You see, Black Friday is coming up and we’re already observing latency spikes during the 8am sales event. Cyber Monday is one flash sale event every hour; I don’t have to do the math there. We’re virtually guaranteed to crush the NetApp with this onslaught. Even though our CEO is a great guy who understands our saddling of technical debt, I can’t help but get a sinking feeling when the website takes a fat dump and he moseys on down from the 3rd floor to ask “how we’re doing” and “how can we mitigate future issues.”
So back to NGINX. Our noble HTTP server will generate, in aggregate, around 50M events a day. These all get flushed to disk from hundreds of VMs, whose hosts in turn flush their images to the NetApp. Getting these NGINX log events into a remote server is easy with rsyslog. But preventing the log events from writing to disk in the first place? Fucking impossible, unless you a) don’t want logs or b) pony up for the commercial offering that patches direct syslog into the NGINX logging engine. Yep, they took a feature that Apache httpd has had literally forever and put it behind a pay wall.
Oh sure, there are patches that’ll add in that ignominious feature. It’s trivial to pull down the NGINX source, pull down the patch, patch the source, test the build, create a spec file, test the RPM, add it into the yum repository, and stage an untested major update to every web server just before the holiday rush. It’s just that I shouldn’t have to do any of this shit. Tested, reliable packages are the entire point of upstream package sources like EPEL. Patching NGINX in-house is a huge step back.
So what next? In the short term we’ll probably do something hackish like mounting /var/log/nginx on a ram disk and get some serious logrotate action going. It’ll eliminate those dastardly writes and get us out of the woods. As a proper solution, httpd is sounding quite nice all of a sudden. We’re using php-fpm anyway; the performance difference between nginx and httpd in this scenario is negligible.

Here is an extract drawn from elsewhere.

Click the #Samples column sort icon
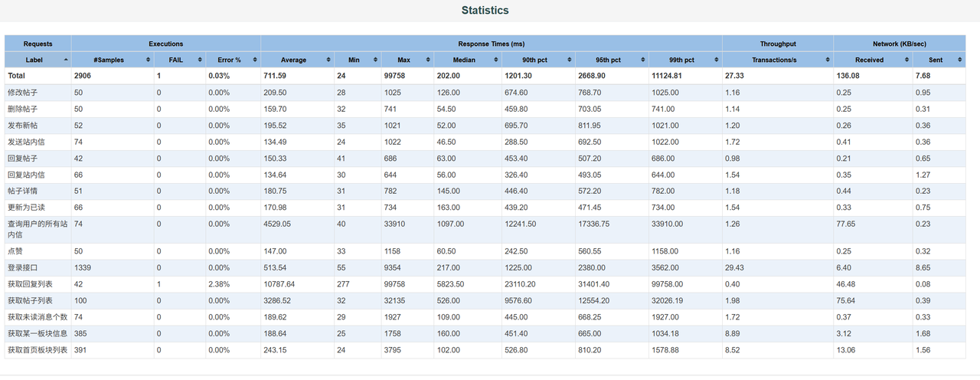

I don’t blame NGINX for wanting money in exchange for what is admittedly amazing software. I just don’t want any part of it. This is just the first feature of presumably many that the FOSS NGINX distribution will lack compared to the commercial offering. In short, this is Oracle and MySQL all over again. I wonder if we’ll see the same apparent exodus from NGINX as we have from MySQL? Who will pick up the mantle and actively develop the next game-changing FOSS web server?